● EXERCISE
Please reproduce the entries below exactly from the line with "Viewport: 513px width, 460px" through their last line, leaving out any pictures.

● WORKING DATA
────────────────────────────────────────
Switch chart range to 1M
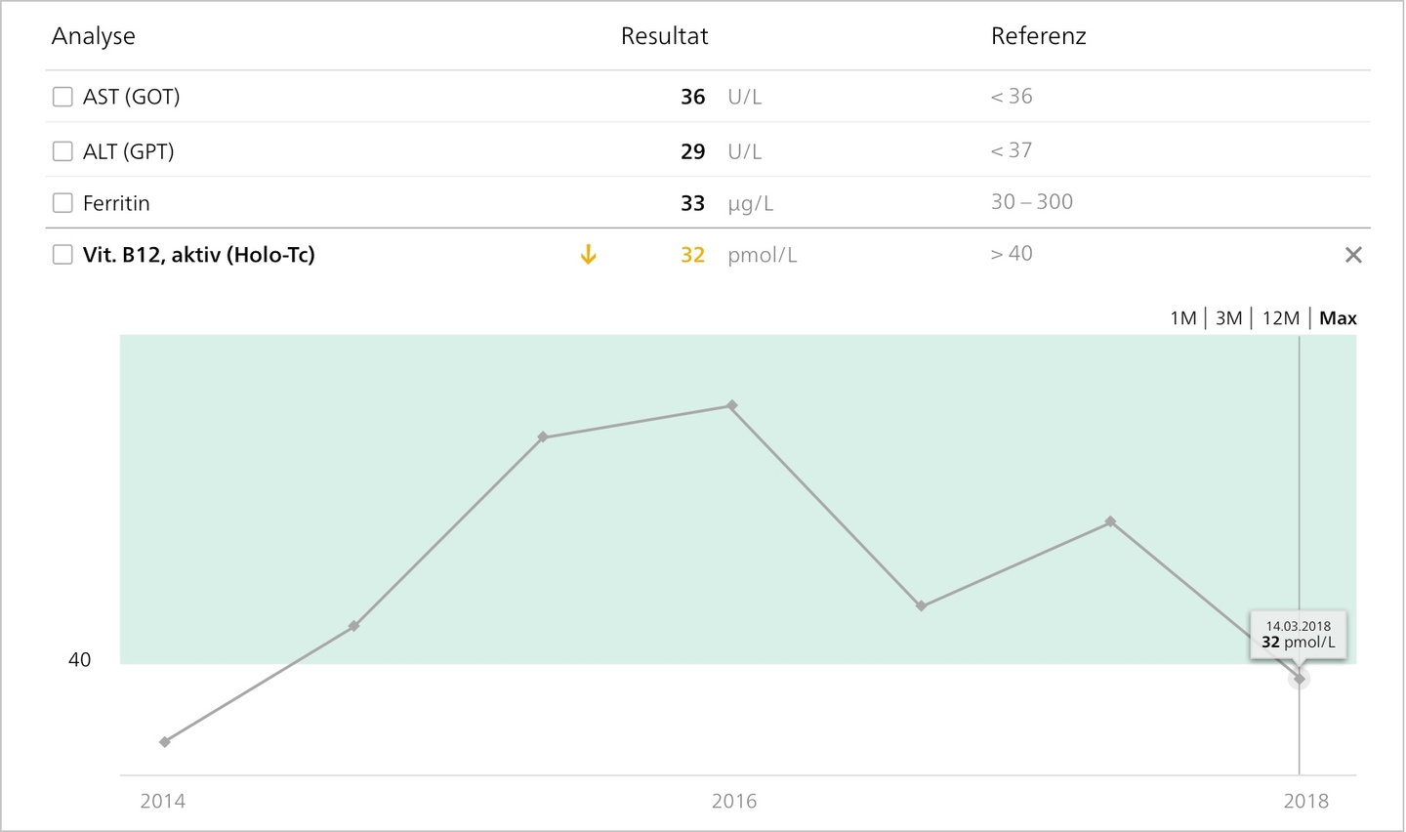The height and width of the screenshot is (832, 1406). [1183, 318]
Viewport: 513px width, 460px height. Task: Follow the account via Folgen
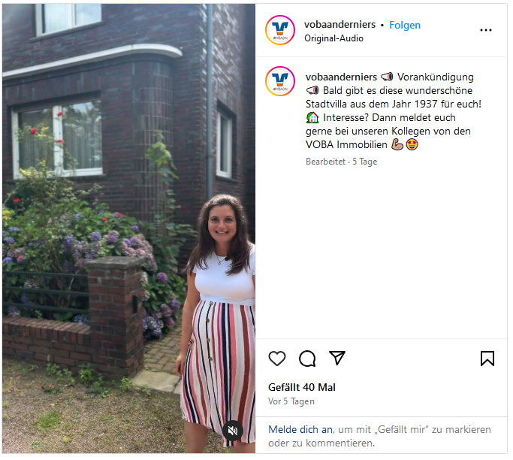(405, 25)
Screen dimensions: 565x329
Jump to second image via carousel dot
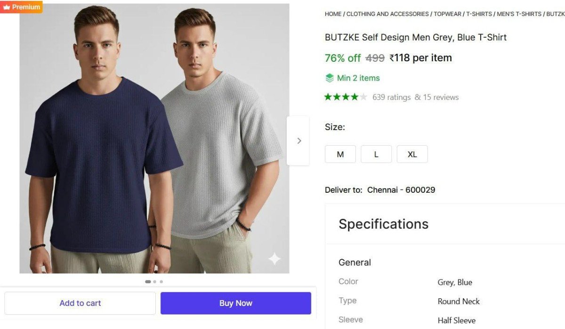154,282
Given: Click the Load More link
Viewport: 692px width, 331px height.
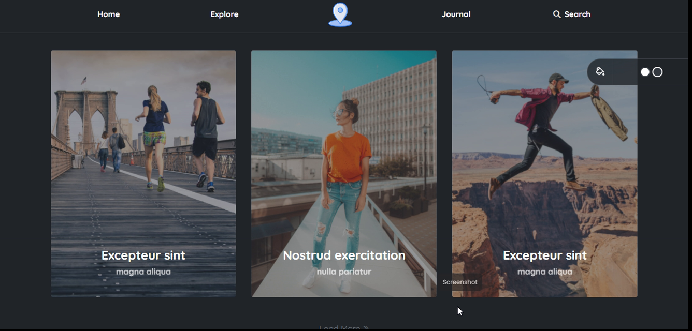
────────────────────────────────────────
● WRITTEN ANSWER
Viewport: 513px width, 460px height. Task: Follow the account via Folgen
(405, 25)
Screen dimensions: 565x329
Jump to second image via carousel dot
154,282
Given: Click the Load More link
Viewport: 692px width, 331px height.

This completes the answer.